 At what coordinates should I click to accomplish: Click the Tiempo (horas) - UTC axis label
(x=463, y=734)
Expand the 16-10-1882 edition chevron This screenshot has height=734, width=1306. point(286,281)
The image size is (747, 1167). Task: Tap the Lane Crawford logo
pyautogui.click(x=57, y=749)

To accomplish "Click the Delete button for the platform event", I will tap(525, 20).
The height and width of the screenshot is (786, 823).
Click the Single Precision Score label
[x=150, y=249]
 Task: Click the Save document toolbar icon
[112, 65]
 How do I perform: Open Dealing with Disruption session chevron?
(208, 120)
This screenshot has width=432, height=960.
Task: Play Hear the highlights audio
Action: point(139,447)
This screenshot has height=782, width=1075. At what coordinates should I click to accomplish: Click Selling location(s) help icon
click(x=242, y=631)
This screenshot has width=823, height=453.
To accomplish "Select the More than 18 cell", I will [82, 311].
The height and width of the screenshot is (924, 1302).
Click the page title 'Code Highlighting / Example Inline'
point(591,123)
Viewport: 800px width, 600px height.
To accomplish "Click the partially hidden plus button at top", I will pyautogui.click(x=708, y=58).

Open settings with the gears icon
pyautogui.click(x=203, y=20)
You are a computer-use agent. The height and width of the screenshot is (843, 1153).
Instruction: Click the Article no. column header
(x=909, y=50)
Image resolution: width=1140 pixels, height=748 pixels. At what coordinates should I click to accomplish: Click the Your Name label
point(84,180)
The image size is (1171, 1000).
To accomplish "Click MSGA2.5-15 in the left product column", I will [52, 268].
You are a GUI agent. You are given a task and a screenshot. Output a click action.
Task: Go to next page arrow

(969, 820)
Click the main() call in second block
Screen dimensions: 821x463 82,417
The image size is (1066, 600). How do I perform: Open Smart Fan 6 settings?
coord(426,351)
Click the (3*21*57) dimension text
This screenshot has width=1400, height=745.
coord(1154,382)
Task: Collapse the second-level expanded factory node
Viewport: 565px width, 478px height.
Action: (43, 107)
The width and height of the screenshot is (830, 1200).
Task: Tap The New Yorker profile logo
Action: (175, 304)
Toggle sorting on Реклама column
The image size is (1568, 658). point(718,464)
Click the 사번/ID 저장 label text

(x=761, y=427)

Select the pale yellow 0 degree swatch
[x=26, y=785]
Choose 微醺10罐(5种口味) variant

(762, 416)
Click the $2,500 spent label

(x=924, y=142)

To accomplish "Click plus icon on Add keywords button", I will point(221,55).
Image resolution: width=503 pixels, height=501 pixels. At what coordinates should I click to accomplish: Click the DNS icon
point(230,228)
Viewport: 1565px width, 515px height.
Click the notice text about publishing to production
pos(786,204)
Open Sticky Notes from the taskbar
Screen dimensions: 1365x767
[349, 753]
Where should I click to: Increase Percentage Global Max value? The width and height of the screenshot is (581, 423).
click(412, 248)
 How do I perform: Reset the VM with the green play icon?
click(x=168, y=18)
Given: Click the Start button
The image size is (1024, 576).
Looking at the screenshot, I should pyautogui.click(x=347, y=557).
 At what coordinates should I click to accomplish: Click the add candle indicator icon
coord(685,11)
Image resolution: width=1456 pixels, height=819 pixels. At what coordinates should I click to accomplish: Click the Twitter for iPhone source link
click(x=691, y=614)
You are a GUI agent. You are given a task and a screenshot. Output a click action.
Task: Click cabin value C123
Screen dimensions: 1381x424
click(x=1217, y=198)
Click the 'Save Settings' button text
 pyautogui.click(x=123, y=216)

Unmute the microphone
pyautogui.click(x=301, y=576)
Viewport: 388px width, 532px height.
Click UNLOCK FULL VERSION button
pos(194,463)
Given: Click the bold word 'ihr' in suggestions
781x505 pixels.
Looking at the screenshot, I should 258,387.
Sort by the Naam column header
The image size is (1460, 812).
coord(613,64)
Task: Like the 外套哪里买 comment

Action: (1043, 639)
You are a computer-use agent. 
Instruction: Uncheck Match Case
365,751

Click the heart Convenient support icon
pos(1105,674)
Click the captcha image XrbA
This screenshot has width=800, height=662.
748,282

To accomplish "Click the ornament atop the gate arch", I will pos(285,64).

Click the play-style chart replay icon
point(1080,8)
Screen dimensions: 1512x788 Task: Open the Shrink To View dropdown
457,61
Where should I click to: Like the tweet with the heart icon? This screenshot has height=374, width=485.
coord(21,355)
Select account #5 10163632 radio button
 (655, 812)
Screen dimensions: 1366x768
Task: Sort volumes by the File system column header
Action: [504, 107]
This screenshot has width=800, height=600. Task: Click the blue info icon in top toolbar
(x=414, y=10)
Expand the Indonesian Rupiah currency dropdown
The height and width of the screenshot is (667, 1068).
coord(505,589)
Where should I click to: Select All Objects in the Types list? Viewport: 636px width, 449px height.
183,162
○ ○ ○ ○
__Task prompt__: For this exercise, output exactly the lines above from the line with "Click the Single Precision Score label" to the line with "Task: Collapse the", counting both, and leave out the rest.

__Answer space__:
Click the Single Precision Score label
[x=150, y=249]
 Task: Click the Save document toolbar icon
[112, 65]
 How do I perform: Open Dealing with Disruption session chevron?
(208, 120)
This screenshot has width=432, height=960.
Task: Play Hear the highlights audio
Action: point(139,447)
This screenshot has height=782, width=1075. At what coordinates should I click to accomplish: Click Selling location(s) help icon
click(x=242, y=631)
This screenshot has width=823, height=453.
To accomplish "Select the More than 18 cell", I will [82, 311].
The height and width of the screenshot is (924, 1302).
Click the page title 'Code Highlighting / Example Inline'
point(591,123)
Viewport: 800px width, 600px height.
To accomplish "Click the partially hidden plus button at top", I will pyautogui.click(x=708, y=58).

Open settings with the gears icon
pyautogui.click(x=203, y=20)
You are a computer-use agent. The height and width of the screenshot is (843, 1153).
Instruction: Click the Article no. column header
(x=909, y=50)
Image resolution: width=1140 pixels, height=748 pixels. At what coordinates should I click to accomplish: Click the Your Name label
point(84,180)
The image size is (1171, 1000).
To accomplish "Click MSGA2.5-15 in the left product column", I will [52, 268].
You are a GUI agent. You are given a task and a screenshot. Output a click action.
Task: Go to next page arrow

(969, 820)
Click the main() call in second block
Screen dimensions: 821x463 82,417
The image size is (1066, 600). How do I perform: Open Smart Fan 6 settings?
coord(426,351)
Click the (3*21*57) dimension text
This screenshot has width=1400, height=745.
coord(1154,382)
Task: Collapse the second-level expanded factory node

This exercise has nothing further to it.